Calm Before the Storm

Wednesday night was the screening for my team’s (Liquid Squid’s) entry into the Baltimore 48-Hour Film Project, and my team got together for dinner before the movie. Liquid Squid’s team leader is one of my oldest and greatest friends, and also happens to be one of my beta readers. There were 11 or 12 of us at the dinner, and the obvious topic was the screening and moviemaking in general. As much as I wanted to, it would have been rude of me to pull my friend aside and ask about her progress on Secernere.

I’ve run into this several times already. I’d given my book to two early readers, and then never heard anything from them. I didn’t want to be a bother; I thought it was already generous of them to volunteer to read it, and I thought they should get all the time they need. But at a certain point, I realized they weren’t going to either 1) start or 2) finish the book, and I would have to move on. It was frustrating, and a little damaging to my ego. I mean, if I can’t get my friends even to read it—let alone devour it in one night with a flashlight under the sheets—how on earth can I expect to sell it to anyone else?

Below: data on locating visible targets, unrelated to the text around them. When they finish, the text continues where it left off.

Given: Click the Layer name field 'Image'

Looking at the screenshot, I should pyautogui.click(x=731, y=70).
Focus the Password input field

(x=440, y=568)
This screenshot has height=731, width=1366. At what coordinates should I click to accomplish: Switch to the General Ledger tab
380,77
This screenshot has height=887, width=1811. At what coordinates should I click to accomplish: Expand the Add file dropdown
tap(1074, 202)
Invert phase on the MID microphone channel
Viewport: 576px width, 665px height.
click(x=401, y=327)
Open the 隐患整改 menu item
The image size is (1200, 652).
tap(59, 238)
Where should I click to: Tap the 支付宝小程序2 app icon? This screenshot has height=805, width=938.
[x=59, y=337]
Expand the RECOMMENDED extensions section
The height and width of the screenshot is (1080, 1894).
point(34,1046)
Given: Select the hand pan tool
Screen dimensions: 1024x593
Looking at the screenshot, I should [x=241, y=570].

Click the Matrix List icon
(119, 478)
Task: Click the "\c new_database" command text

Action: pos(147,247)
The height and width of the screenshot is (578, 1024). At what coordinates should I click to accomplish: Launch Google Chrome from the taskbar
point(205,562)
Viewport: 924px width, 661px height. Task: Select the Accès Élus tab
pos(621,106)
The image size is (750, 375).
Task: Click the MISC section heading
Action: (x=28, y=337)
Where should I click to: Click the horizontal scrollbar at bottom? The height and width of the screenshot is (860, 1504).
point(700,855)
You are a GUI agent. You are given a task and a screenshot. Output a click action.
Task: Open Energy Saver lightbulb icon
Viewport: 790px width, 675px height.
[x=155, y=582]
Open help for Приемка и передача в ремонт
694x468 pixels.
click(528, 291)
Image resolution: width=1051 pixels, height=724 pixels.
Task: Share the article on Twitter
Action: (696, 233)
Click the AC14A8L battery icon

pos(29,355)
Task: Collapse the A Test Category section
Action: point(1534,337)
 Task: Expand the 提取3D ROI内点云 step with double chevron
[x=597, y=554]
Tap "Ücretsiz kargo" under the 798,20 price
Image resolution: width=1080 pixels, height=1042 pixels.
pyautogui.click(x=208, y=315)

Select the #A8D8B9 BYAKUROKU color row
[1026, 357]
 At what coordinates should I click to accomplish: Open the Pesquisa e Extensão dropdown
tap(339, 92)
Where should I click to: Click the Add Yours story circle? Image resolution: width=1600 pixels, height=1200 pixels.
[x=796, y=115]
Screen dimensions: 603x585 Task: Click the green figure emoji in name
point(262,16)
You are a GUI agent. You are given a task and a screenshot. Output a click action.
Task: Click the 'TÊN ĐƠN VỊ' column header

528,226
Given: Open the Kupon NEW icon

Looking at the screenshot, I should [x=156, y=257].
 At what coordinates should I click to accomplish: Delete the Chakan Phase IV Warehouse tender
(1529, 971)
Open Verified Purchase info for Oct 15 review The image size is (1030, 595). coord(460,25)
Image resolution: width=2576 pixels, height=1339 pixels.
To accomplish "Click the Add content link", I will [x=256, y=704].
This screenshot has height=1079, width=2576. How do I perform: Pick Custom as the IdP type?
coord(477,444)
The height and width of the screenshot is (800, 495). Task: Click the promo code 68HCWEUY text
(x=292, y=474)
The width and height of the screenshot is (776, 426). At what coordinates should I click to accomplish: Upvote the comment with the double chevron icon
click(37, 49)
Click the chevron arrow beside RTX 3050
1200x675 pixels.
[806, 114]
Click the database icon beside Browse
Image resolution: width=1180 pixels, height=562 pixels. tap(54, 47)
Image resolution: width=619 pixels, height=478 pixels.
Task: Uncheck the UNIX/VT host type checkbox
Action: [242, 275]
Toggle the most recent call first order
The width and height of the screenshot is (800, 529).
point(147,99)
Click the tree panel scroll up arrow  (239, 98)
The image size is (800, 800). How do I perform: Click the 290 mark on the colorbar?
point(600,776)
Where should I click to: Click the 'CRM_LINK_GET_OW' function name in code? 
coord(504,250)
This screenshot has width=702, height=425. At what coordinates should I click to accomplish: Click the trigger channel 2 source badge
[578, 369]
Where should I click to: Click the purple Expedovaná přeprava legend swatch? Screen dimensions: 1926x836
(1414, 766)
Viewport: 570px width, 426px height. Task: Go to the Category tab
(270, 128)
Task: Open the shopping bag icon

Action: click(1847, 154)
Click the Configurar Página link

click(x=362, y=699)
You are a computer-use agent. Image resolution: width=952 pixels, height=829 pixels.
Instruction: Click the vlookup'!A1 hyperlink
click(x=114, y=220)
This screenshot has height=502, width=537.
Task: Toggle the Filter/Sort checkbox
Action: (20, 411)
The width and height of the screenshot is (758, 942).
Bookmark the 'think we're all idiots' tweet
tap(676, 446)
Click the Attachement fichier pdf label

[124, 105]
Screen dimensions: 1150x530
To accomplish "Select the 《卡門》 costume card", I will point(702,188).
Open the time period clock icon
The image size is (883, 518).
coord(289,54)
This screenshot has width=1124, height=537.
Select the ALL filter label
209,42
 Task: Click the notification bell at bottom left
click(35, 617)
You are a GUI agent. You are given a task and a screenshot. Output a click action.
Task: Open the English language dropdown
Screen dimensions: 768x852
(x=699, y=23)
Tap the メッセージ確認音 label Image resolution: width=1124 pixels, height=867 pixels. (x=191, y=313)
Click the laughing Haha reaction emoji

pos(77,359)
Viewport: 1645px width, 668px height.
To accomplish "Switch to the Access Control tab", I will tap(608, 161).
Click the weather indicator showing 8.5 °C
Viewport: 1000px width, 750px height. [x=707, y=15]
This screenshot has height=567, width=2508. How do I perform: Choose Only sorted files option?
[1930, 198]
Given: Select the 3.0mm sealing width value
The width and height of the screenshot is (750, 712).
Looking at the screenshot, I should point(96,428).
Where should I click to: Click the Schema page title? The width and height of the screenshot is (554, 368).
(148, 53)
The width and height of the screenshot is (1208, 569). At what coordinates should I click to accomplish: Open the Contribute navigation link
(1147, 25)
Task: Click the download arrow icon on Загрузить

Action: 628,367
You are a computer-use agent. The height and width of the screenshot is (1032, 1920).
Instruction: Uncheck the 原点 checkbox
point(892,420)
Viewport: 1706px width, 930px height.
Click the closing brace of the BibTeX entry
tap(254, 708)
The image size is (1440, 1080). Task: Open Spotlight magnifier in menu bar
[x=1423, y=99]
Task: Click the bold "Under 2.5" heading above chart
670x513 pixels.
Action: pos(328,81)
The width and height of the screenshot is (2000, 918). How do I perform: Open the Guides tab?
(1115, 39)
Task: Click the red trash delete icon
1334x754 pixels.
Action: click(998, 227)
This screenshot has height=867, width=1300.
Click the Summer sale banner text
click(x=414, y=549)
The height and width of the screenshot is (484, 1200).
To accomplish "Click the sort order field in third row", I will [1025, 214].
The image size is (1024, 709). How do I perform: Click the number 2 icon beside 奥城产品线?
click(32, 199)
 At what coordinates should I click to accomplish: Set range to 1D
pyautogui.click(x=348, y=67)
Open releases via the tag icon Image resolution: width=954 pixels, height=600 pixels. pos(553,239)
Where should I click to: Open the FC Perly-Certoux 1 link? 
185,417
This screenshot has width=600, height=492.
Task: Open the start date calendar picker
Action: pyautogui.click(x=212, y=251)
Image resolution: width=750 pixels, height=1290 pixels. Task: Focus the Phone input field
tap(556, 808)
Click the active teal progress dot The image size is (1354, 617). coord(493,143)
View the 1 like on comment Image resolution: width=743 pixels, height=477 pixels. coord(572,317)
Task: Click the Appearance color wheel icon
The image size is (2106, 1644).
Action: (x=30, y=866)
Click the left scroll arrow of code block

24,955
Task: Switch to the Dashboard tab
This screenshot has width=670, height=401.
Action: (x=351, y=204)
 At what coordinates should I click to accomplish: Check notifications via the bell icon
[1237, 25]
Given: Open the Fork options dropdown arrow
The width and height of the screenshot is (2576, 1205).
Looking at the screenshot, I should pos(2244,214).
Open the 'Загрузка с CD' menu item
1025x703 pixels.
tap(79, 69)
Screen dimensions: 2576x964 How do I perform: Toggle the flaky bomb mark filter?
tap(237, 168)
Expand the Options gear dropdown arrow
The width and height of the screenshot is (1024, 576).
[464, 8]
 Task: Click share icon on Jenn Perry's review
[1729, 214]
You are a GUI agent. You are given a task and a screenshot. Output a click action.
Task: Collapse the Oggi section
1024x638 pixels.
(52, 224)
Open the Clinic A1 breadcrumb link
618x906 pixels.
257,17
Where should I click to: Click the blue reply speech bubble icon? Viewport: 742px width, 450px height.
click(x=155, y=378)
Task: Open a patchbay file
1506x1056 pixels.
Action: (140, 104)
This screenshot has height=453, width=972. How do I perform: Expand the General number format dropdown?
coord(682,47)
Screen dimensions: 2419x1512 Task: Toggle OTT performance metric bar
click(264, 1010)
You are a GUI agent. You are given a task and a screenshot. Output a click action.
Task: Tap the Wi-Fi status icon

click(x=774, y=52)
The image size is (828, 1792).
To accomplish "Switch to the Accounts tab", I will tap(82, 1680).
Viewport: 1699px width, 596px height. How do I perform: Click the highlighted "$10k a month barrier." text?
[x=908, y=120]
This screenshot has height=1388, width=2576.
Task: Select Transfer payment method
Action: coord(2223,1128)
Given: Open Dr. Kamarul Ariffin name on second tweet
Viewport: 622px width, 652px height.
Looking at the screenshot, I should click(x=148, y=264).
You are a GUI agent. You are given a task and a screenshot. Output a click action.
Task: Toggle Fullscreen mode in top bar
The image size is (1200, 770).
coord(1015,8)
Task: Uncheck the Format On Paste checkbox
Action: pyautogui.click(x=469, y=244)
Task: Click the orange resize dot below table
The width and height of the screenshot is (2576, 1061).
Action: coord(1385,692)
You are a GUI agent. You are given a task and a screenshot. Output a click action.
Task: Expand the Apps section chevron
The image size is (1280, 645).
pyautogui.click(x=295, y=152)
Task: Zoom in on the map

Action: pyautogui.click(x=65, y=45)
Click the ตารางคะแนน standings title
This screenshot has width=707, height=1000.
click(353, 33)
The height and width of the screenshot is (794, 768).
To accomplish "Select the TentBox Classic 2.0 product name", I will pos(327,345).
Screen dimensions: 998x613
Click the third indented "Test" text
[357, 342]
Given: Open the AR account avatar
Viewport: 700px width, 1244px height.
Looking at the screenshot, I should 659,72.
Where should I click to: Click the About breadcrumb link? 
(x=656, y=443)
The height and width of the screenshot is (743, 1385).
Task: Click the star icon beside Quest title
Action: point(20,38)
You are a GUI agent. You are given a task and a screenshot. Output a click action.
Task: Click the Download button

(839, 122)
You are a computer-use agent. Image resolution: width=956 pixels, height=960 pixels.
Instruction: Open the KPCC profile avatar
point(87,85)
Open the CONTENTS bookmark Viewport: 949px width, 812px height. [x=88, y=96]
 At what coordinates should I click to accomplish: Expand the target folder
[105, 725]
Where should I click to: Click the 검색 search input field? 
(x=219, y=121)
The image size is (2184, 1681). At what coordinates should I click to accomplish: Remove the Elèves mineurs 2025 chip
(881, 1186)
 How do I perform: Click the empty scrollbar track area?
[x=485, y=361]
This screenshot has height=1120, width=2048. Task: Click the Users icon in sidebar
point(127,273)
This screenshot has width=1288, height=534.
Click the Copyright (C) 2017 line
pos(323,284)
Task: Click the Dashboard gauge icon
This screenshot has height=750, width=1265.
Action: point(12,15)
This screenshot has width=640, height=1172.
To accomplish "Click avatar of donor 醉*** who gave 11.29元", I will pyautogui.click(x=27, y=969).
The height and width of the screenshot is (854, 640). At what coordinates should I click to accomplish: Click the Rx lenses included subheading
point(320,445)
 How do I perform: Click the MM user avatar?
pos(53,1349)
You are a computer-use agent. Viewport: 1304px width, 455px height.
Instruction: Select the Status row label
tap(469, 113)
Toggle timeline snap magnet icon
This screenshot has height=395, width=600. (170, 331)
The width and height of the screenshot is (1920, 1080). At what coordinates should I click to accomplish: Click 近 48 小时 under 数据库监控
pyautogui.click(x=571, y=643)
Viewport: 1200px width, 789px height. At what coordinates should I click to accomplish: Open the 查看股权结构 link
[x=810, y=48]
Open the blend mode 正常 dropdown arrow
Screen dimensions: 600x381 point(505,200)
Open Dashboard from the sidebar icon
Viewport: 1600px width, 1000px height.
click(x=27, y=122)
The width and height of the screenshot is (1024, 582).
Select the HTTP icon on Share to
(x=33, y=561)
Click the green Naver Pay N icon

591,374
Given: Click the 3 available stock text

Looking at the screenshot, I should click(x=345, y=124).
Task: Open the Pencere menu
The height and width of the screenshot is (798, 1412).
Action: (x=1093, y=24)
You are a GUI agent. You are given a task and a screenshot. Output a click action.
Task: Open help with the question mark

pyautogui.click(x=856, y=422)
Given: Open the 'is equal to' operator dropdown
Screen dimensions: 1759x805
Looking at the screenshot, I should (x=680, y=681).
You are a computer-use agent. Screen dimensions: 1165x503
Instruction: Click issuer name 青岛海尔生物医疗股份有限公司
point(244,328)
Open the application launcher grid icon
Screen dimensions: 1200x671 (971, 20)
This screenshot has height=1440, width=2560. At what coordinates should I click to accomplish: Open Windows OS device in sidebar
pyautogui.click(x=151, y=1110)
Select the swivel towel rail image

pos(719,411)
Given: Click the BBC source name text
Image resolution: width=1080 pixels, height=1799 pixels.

Thankfully, my friend gave me a stage whisper of an update across the table: “I really want to talk to you about your book, but I know it’s not the time!” She had practically read my mind, and I was so grateful to her for bringing it up so I didn’t have to. She then told me she was about halfway through and was “preparing a full report.”

A full report?

There went my fantasy: my betas would respond much like my mom did with an “attagirl” and a few pointed-out typos. I’d fix the small things and one step closer to the final product. I think I’ve been deluding myself that there isn’t going to be (any more) real, hard work ahead of me. But I’d also be deluding myself if I said I didn’t mind putting out a flawed product.

If I follow the schedule I set up for myself, I have until early August to get the narrative locked down so I can lay out the interior and get a copy to my proofreader. I still think that’s reasonable, if I really buckle down. The hard part about right now is the waiting. I don’t want to start any round of editing until I get all beta comments back. I can start the interior templates, I can continue to mess around with the cover, I can take more footage for the Kickstarter video. But nothing feels like it matters until I get the book itself locked into final. So I’m mostly just waiting.

It’s like the calm before the storm.